Der Gegner: Bei den Portugiesen ist diesmal alles anders als in den vergangenen Jahren. Erstmals seit der EM 2008 gelang Ronaldo und Co. durch das 3:0 gegen Ungarn wieder ein Sieg in einem Auftaktspiel. Mit Selbstvertrauen kommt der Titelverteidiger also nach München. Der Heimvorteil der DFB-Elf wird auch nicht als Problem gesehen. In der voll besetzten Puskas-Arena hielt man auch den Magyaren Stand. Dort machte zwar auch wieder Cristiano Ronaldo als EM-Rekordmann den Unterschied – doch Portugal ist mehr als sein Superstar. «Portugal ist keine One-Man-Show», sagte Löw.

Joao Cancelo, Ruben Dias, Bernardo Silva (alle Manchester City), dazu Bruno Fernandes (Manchester United) oder Diogo Jota vom FC Liverpool haben Premier-League-Erfahrung.

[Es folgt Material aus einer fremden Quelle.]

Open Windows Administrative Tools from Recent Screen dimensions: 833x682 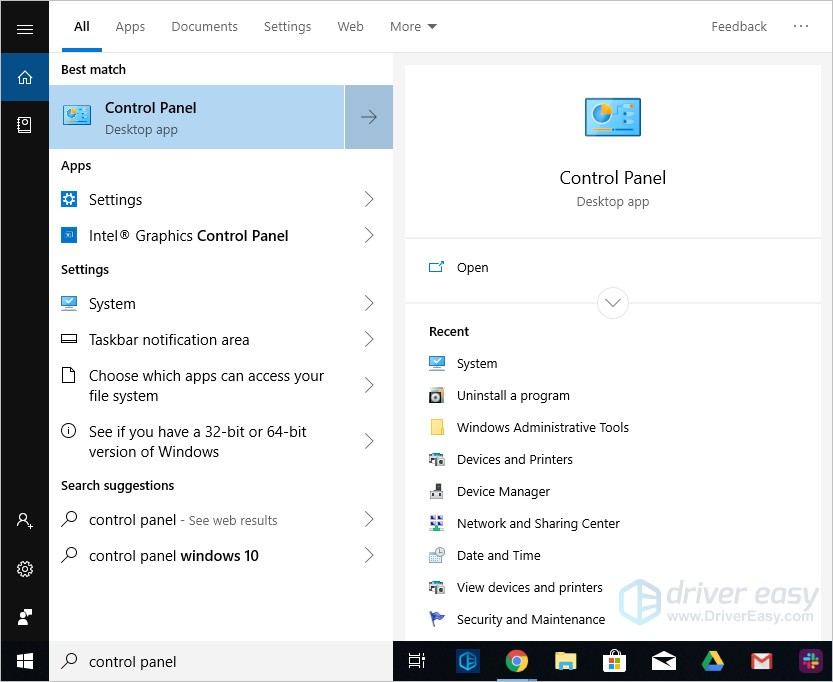pyautogui.click(x=543, y=427)
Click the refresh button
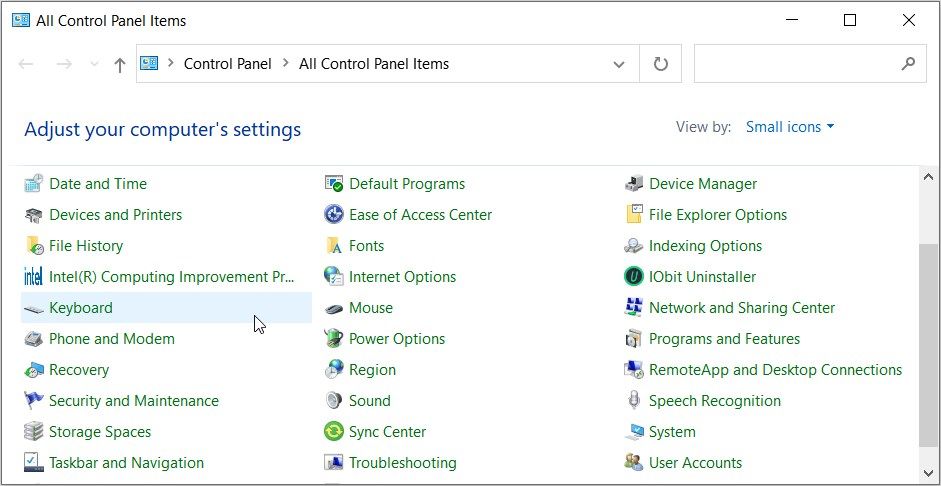This screenshot has width=941, height=486. 660,64
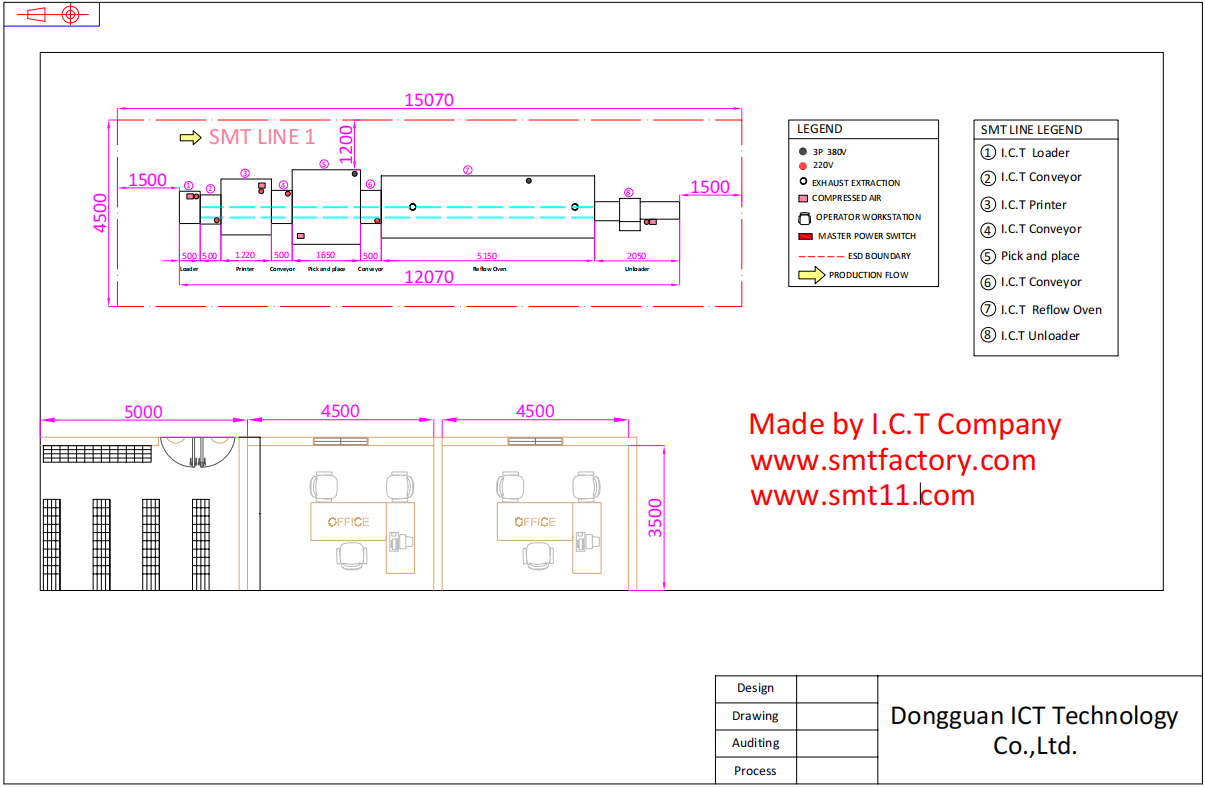Click the empty field next to Auditing
Screen dimensions: 1205x787
tap(836, 744)
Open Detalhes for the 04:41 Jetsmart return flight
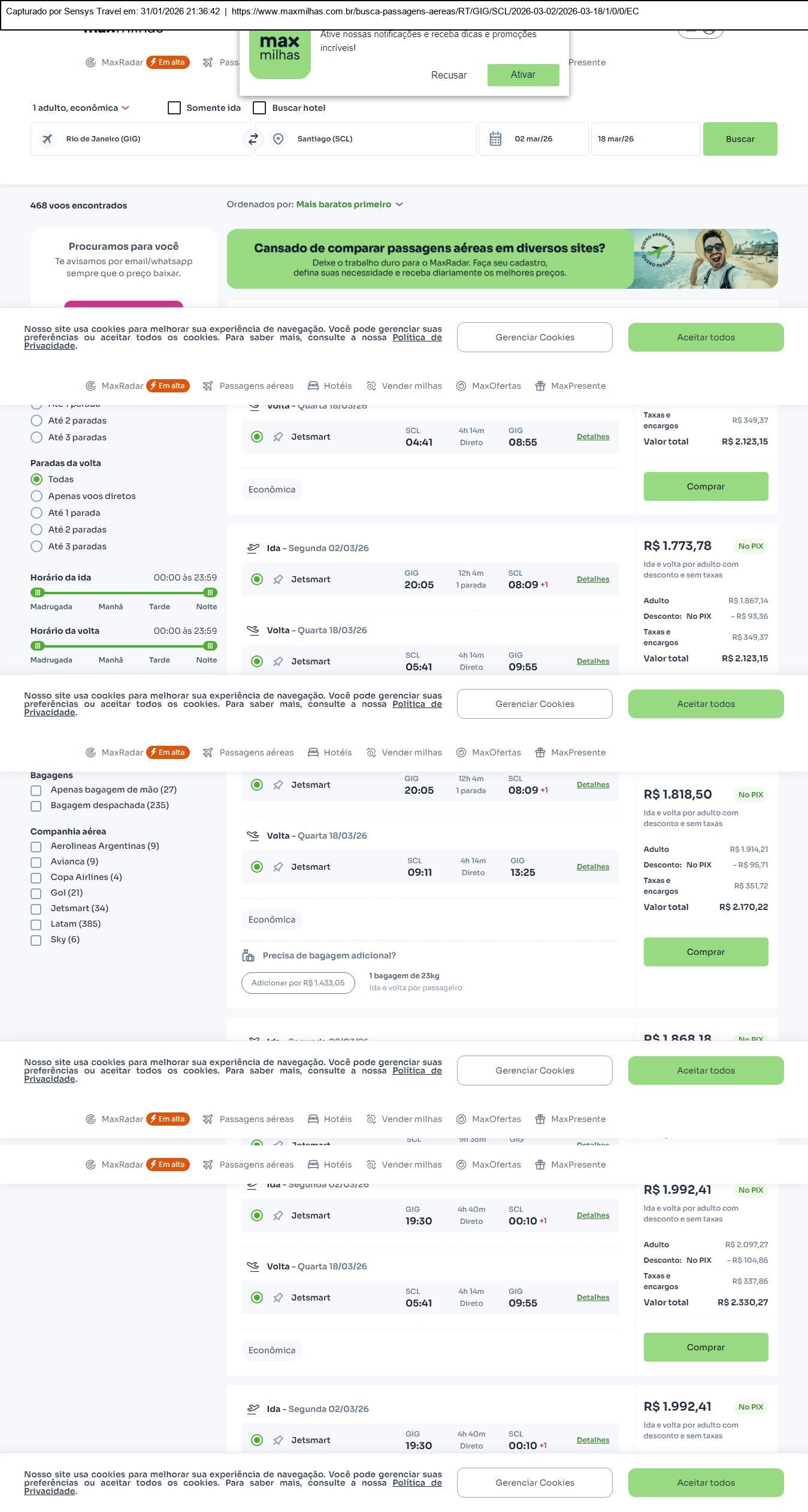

Da ist sogar für Eintracht Frankfurts Torjäger André Silva bisweilen kein Startplatz frei. «Portugal hat brutale Qualität, als Mannschaft und individuell», sagte Kai Havertz.

Die Historie: Seine makellose Portugal-Bilanz will sich Joachim Löw kurz vor seiner DFB-Rente nicht verderben lassen – auch wenn die Ergebnisse von gestern nichts mehr zählen, wie er klar machte. Gegen kein Spitzenteam lief es unter ihm als DFB-Chefcoach seit 2018 so prächtig. Drei Turnier-Spiele, drei Siege und immer stand Cristiano Ronaldo torlos und bedröppelt da. 2008 gab es mit dem auf die Tribüne verbannten Löw ein 3:2 im EM-Viertelfinale, 2012 erzielte Mario Gomez das einzige Tor im EM-Auftaktspiel und 2014 sorgte das 4:0 in Salvador für den perfekten Startschuss Richtung WM-Triumph.

Die Sicherheit: Nach der missglückten Protestaktion von Greenpeace vor dem Frankreich-Spiel mit Verletzten bei der Notlandung eines Motorschirm-Fliegers im Münchner Stadion verstärkt die Polizei die Sicherheitsvorkehrungen. Statt 1000 sollen diesmal 1500 Beamte im Einsatz sein, kündigte das Polizeipräsidium der bayerischen Landeshauptstadt an. Die Sicherheitskräfte operieren sowohl am Boden als auch in der Luft mit der Polizeihubschrauberstaffel und Spezialeinheiten. Im Vergleich zum Dienstagabend-Spiel gegen Frankreich werden deutlich mehr Fans in der Stadt erwartet.